94. Niet alleen is een één-op-één doorrekening van kosten in tarieven niet verplicht, bovendien doet de CREG op aanneembare feitelijke gronden gelden dat de kosten die Elia oploopt voor uitvoering van haar wettelijke taken niet eenheid per eenheid toewijsbaar zijn aan de ene en de andere dienst dan wel netgebruiker. De materiële structuur van het net is van die aard (…) dat het niet mogelijk is om de kost die op een bepaald gedeelte van het net betrekking heeft tot te wijzen, aan een bepaalde netgebruiker, en de fysieke eigenschappen van elektriciteit zijn van die aard dat een bepaald gedeelte van het net niet geacht kan worden gebruikt te zijn voor de levering van een bepaalde hoeveelheid elektriciteit.
(…)
95. Daarenboven verzetten bepaalde rechtsregels zich tegen één-op-één doorrekening, hetgeen even zovele verdere aanwijzingen zijn dat de door de eiseressen voorgestane verplichting in die zin niet bestaat.
Zo stelt artikel 14(1) Verordening 714/2009 dat de tarieven voor nettoegang niet afstandsgebonden mogen zijn. In dezelfde zin bepaalt artikel 12, § 5, 8°, Elektriciteitswet dat de tarieven uniform zijn voor het grondgebied, hetgeen impliceert dat dichterbij gelegen netgebruikers ook zullen bijdragen voor verderaf gelegen netgebruikers. Dat betreft alvast geen één-op-één doorrekening.
Voorts stelt punt 3 van deel B van de Bijlage bij Verordening 838/2010 dat de jaarlijkse gemiddelde transmissietarieven ten laste van de producenten binnen een vork tussen 0 en 0,5 €/MWh moeten blijven, hetgeen een één-op-één doorrekening belet, indien deze tarieven volgens laatst vermelde berekening hoger mochten blijven. Overigens blijkt uit die wettelijke vork eveneens dat een nultarief voor het injectietarief niet onwettelijk is.
Er kan ook worden verwezen naar artikel 12, § 5, 7°, Elektriciteitswet, dat voorziet in de mogelijkheid van de zogenaamde 'benchmarking', dit is het vergelijken met vergelijkbare regelingen en praktijken, onder meer buitenlandse. Uit de mogelijkheid om met deze en andere richtsnoeren rekening te houden blijkt dat er één-op-één doorrekening zich niet opdringt.
Court finally admits that, on a legal point of view, “cost reflective grid tariffs” means tariffs that are globally covering no more than the costs (and profit margin) of the system operator, and not tariffs that, for each category of grid users, are in line with the grid costs that this category individually creates. In other words, "cost reflectiveness" is a rule playing at the level of the constitution of a grid budget, and not for its allocation.

— Verstrekte gegevens —
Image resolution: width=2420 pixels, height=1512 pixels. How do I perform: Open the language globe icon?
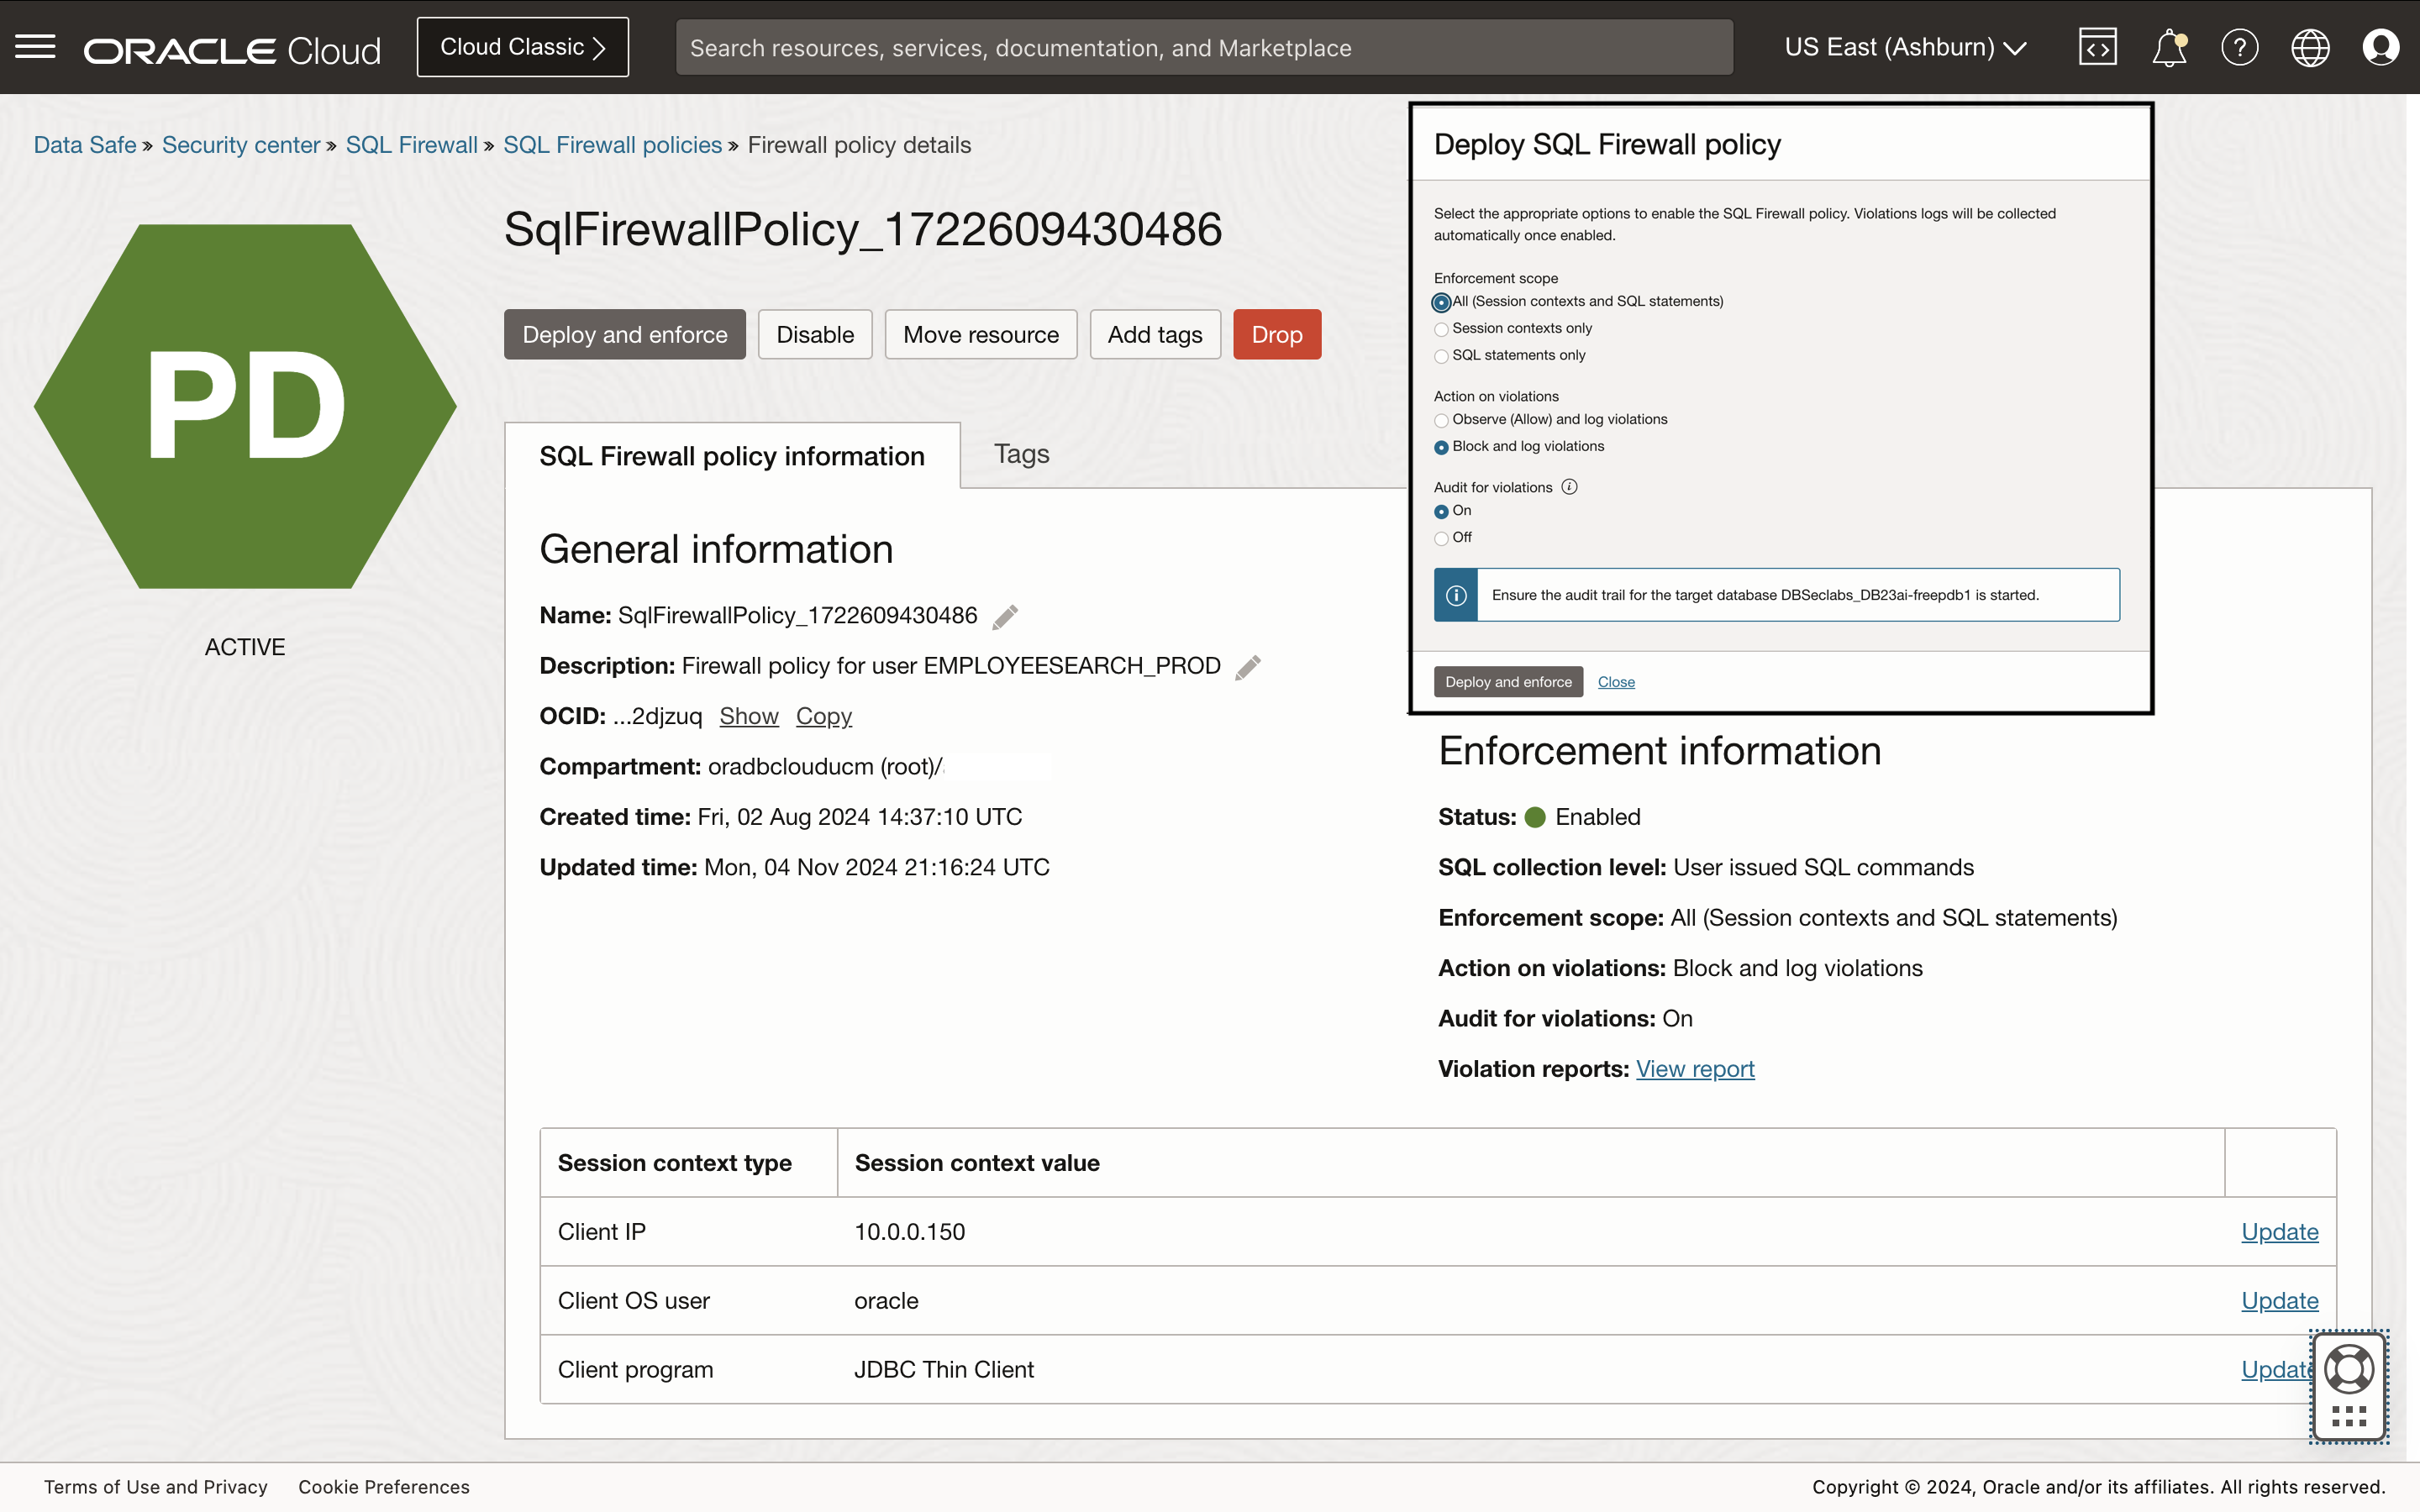click(2310, 46)
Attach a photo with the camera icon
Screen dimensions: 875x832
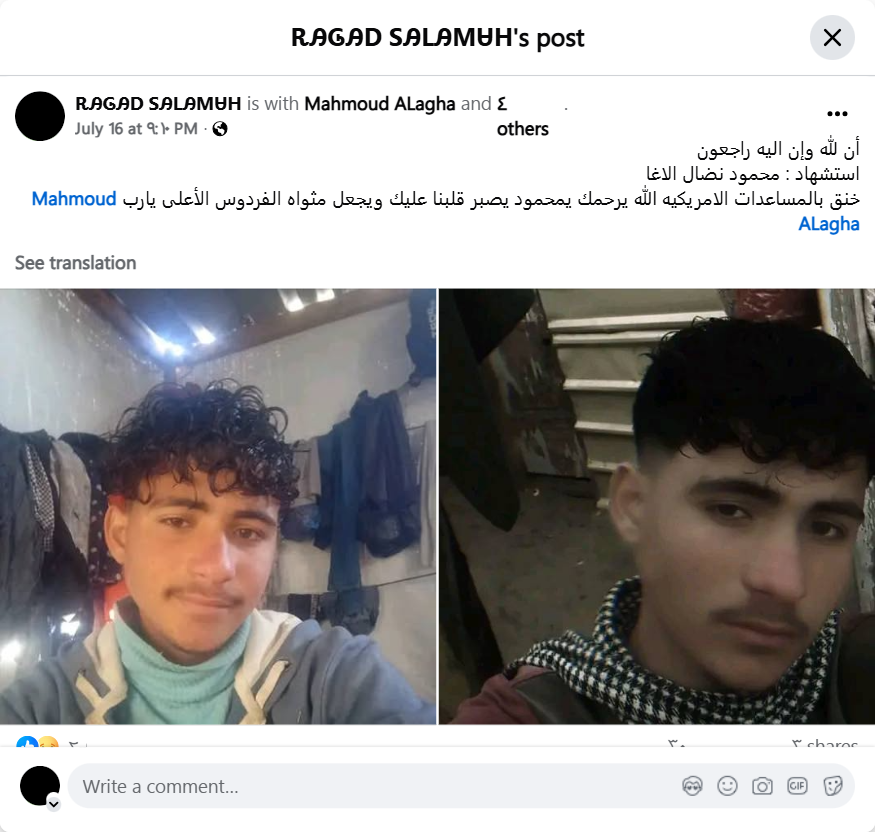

— Opdrachten —
#1 Binnen welke vork moeten de jaarlijkse gemiddelde transmissietarieven ten laste van de producenten volgens het documentfragment blijven?
#2 Geef het documentfragment opnieuw van "Court finally admits" tot en met "for its allocation." en vervang daarin "allocation" door "distribution".

— Uitwerkingen —
#1 Tussen 0 en 0,5 €/MWh.

#2
Court finally admits that, on a legal point of view, “cost reflective grid tariffs” means tariffs that are globally covering no more than the costs (and profit margin) of the system operator, and not tariffs that, for each category of grid users, are in line with the grid costs that this category individually creates. In other words, "cost reflectiveness" is a rule playing at the level of the constitution of a grid budget, and not for its distribution.